Lol yeah, I wonder what would have happened if Blackberry had instead tried to develop phones for everyday people and youth, instead of targeting business. It is pointless to compare a phone designed for people who like physical keyboards, unique gadgets, or need a secure business phone, to that of devices like the iPhone which are designed for social media, multimedia, and games.
Passport... got great reviews and even a few design awards. It is a very unique smartphone.
Sadly it was too unique, as it ran an OS that required way too much work and it was a little "wide" for some.
I'm just gonna say, long live the Blackberry Passport and of course Blackberry. :party:
It's kind of like the early Microsoft Surface ads. Run Microsoft /work/ applications... oh yay...
Scale to ANY screen resolution? Oh, sure you can make it scale to any resolution, but effective use of that screen resolution won't be effective, that's why there are specific apps for phones vs tablets vs watches...
BlackBerry did make quick conversion tools. We ended up with a ton of Android apps in BlackBerry World that we didn't care about, which replicated what was happening in the Google Play Store.
Developers needed an incentive to develop the apps, which at the time were a very large userbase or gobs of guaranteed money. Some developers only cared about certain platforms, so no amount of money was worth their effort.
It doesn't seem like you were around when BlackBerry first started up BB10; otherwise, you would know better.
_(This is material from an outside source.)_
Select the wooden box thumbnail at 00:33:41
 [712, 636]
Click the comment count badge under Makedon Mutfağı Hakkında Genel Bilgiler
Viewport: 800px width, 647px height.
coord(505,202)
Further, start looking up to what happened with Microsoft and their mobile phone efforts... tons of developer tools, tons of money and still lack of key apps...
Well, they retreated to Enterprise once the Z10/Q10 didn't even sell enough to a projected small percentage of BlackBerry users...
And they found that Enterprise was not wanting their product either.
That's fine, but I'm an enterprise user and being able to look at spreadsheets a little better on a tiny screen didn't do it for me. I'd still much rather use a computer.
What's a GRAT review?
This ^^^^^
Great, without the E, I suppose.
They have legit reasons to retreat from hardware then...
I was just explaining why they didn't go after the consumer market... anymore... because they did try and looked at the results as, "well, we targeted consumers and they didn't want it"... as oppose to a multitude of other issues surrounding the launch, like asking existing users to adopt a very large UI change, pay more (for Curve users), not have all BBOS features, lack of carrier support (thus causing delays and also making it hard to obtain/try out), etc.
Borat speak, I believe.
Sometimes I dream about an all touch Passport...
The odd aspect ratio would be winner instead of 1:1 and pkb that are difficult to swallow by the masses
Posted via CB10
The customer wasn't friendly? BB dropped the ball in 2007 and didn't bother to pick it up for a few years. Technology waits for no one. Once you get behind, there is no getting back in the game nowadays. Blackberrys failure is the fault of two people and two people only.
That's exactly right. They were caught flat footed, as was most manufacturers. Unfortunately, they remained stuck.